A Personal View expressed by Geoffrey D. Askew AM
Industry NewsThe Final Word

A Personal View expressed by Geoffrey D. Askew AM

Aviation security in India needs re-engineering!

The air transport industry is acknowledged by economists, politicians and the global business community as an essential element for global, regional and country economic development.

The civil aviation industry in India has, in recent years, become one of the fastest growing industries in the country. According to IATA, India will displace the UK as the third largest aviation market in the world by 2026.

In 2016 the Indian Government published the National Civil Aviation Policy (NCAP 2016), which “proposed to take flying to the masses by making it affordable and convenient.”

Based on the Worldmeters elaboration of the latest United Nations data, India will have a population by mid-2020 of 1.38 billion people or 17.7% of the world population. With an annual population growth of 1.11% it is expected to surpass China by 2024 as the most populous country in the world.

Whilst there are numerous publications tracking and analysing the economic growth of India, what is unquestionable is the significant growth of the middle class, with some reports suggesting that it will represent more than 40% of the Indian population in the near future.

Despite the capacity constraints caused by the grounding of India’s largest commercial passenger airline Jet Airways in April 2019, Arum Kumar, Director General of the Indian Directorate General of Civil Aviation, has estimated a growth in the domestic market for 2019 of between 4-5%. The Asian Development Bank expects the Indian economy to expand by more than 7% this year.

The welcome growth of the middle class and the Indian economy, along with the expansion of operations by low cost carries (LCCs) in India, will create significant challenges for the growing aviation industry, including airport infrastructure and aviation security.

New airports are under construction and many current ones are undergoing significant expansion and upgrades. The Indian Civil Aviation Ministry’s Vision 2020 plan stresses a need to develop the country’s infrastructure, with a particular focus on well-equipped, user-friendly airports to handle as many as 280 million passengers per year by 2020.

Vision 2040 also highlights the growth of the Indian civil aviation industry. India, it says, will require 200 airports to handle a minimum of 1.1 billion passengers flying to, from and within the country by 2040.

Airports, including Delhi, Mumbai, Bangalore, Hyderabad and Cochin have been operating as leased airports under a public-private partnership (PPP) model for some time. Last year, another six airports were leased out for operations, management and development under the PPP model.

There is no doubt the threat to the aviation industry in India is real and the general security environment presents ongoing concerns and challenges for the government.

Since 2000, security at most Indian airports has been provided by the Central Industry Security Force (CISF), a large armed paramilitary organisation with a reported current airport deployment number of around 29,000. State police provide security services at the small number of other commercial airports.

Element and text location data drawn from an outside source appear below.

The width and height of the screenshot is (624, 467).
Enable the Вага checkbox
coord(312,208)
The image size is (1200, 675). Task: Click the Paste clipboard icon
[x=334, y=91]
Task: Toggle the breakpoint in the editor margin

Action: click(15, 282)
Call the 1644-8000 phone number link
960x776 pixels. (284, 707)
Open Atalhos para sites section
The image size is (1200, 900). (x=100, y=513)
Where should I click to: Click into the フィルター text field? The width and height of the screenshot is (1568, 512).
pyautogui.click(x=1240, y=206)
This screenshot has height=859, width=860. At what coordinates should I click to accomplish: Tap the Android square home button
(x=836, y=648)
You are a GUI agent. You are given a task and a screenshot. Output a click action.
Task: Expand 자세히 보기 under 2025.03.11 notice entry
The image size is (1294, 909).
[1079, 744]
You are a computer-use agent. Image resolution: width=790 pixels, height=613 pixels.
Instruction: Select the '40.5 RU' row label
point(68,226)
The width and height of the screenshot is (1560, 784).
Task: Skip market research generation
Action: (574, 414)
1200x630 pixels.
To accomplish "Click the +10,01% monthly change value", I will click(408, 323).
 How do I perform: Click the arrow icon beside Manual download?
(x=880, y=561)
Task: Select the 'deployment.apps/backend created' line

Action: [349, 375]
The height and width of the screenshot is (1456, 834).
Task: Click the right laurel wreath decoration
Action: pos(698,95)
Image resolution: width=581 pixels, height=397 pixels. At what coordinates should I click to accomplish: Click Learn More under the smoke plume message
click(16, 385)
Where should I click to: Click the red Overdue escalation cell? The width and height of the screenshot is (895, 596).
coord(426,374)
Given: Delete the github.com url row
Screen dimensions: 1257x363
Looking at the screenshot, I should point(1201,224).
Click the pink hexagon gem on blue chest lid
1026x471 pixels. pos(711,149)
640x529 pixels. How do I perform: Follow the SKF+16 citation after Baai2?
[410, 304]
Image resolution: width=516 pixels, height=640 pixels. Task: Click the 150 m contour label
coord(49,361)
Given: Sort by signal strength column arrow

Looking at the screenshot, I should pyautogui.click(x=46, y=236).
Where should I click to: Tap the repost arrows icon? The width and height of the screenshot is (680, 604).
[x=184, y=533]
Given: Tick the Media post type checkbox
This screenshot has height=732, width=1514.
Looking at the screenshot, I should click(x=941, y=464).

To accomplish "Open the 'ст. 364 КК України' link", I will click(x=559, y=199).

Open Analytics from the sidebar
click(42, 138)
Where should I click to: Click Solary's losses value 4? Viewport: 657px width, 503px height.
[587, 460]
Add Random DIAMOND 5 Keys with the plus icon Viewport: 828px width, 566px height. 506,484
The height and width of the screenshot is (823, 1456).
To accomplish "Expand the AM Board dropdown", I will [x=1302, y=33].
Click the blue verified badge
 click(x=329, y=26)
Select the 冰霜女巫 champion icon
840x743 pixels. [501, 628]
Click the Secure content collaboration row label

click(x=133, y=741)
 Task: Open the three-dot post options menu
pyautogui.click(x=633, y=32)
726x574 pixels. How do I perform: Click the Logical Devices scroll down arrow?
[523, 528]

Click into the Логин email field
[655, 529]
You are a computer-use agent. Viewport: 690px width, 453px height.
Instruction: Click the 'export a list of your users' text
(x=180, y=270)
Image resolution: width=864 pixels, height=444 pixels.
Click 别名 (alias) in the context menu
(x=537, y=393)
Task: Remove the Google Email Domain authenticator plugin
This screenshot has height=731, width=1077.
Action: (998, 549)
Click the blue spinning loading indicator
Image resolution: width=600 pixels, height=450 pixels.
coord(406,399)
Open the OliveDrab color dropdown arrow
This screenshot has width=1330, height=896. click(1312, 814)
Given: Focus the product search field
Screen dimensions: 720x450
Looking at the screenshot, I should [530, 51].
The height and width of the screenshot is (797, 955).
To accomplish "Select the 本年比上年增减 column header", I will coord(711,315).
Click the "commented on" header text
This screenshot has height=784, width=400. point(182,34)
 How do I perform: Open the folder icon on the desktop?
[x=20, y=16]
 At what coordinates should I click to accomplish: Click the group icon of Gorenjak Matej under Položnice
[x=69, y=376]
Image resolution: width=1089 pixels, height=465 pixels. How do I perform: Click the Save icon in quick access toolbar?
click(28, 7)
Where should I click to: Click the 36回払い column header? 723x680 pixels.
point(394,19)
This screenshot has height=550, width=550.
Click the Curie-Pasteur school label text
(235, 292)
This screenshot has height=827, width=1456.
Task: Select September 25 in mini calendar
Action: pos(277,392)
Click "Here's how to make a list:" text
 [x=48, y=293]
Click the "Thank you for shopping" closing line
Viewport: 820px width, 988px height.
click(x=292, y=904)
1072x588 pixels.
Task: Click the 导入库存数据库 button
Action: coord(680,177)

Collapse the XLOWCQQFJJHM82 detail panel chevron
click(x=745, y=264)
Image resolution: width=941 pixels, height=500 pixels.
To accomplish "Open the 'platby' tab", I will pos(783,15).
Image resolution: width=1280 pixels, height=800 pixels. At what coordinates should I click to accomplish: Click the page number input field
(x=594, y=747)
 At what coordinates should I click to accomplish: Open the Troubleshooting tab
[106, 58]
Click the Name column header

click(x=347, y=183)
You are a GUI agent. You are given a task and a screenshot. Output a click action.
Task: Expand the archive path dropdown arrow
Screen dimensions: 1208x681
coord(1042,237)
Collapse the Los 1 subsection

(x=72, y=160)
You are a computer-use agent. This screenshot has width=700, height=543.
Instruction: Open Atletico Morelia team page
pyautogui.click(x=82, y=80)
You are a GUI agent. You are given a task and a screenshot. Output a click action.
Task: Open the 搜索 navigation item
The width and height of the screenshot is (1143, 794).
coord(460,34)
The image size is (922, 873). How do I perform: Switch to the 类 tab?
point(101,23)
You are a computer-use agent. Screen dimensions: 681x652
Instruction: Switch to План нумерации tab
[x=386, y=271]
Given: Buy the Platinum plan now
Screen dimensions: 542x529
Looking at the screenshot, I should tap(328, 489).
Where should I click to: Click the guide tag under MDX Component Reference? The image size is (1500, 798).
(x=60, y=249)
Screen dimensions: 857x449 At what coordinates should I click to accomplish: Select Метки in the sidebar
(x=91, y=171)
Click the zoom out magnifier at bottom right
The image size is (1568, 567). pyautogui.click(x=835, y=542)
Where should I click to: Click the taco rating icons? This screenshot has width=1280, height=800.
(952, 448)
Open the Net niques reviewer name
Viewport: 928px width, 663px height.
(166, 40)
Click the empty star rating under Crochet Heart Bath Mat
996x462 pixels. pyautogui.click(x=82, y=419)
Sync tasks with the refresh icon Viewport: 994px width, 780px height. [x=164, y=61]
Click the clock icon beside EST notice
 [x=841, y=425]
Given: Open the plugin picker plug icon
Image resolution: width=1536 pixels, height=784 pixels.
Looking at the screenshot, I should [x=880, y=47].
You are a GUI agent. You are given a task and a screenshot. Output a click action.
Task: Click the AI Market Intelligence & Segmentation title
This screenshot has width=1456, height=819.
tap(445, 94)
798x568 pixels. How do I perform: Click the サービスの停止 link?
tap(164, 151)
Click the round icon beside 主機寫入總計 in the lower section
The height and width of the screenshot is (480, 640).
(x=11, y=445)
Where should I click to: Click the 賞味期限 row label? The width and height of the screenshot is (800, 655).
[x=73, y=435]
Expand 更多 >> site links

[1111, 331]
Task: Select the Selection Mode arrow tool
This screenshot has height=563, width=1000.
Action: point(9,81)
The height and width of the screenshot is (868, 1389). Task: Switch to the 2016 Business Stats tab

The deployment of the CISF is, according to their own management, anti-hijacking focused. Core functions include the verification of travel documents against identity documents at the entrance to terminals, armed patrols inside and outside of the terminals, access control duties at airside pedestrian and vehicles access points, CCTV system monitoring and screening duties at the checkpoint. Interestingly, the screening of checked bags is undertaken by terminal or airline security staff.

At the checkpoint, passengers walk through an archway (walk-through) metal detector; however, regardless of whether or not the unit alarms, females will be escorted to a private enclosure for a pat-down search, and males are subjected to screening by a handheld metal detector. This is inefficient and the effectiveness is questionable.

The CISF has begun to review some of its processes and deploy some body-scanning screening technologies at major airports, although there remains scepticism about the effectiveness of such screening by some in their ranks.

In the NCAP 2016, the government stated that it would encourage the use of private security agencies at airports for non-core security functions which will be decided in consultation with the Ministry of Home Affairs. In 2019, the International Institute of Security and Safety Management submitted a report to the Indian Government on ‘The Role Private Security Can Play in Aviation Security in India’.

There is no doubt that private security could provide professional security services and significant economic benefits to the industry whilst performing the so-called non-core security functions currently performed by the CISF.

Aviation security should be intelligence led, risk-based and outcome focused. Security outcomes must also be accompanied by courteous and practical facilitation. If the Indian aviation industry is to be safe, secure and economically viable, whilst taking advantage of the benefits that the forecast growth will deliver, it must change. A holistic approach to the management of aviation security is required, supported by advanced, state-of-the-art technologies and well-established global best practice processes and training.

Aviation security in India requires re-engineering if India is to become an aviation industry powerhouse and meet the ambitious vision, mission and objectives of the NCAP 2016.

Geoffrey D. Askew AM is Principal, Askew and Associates.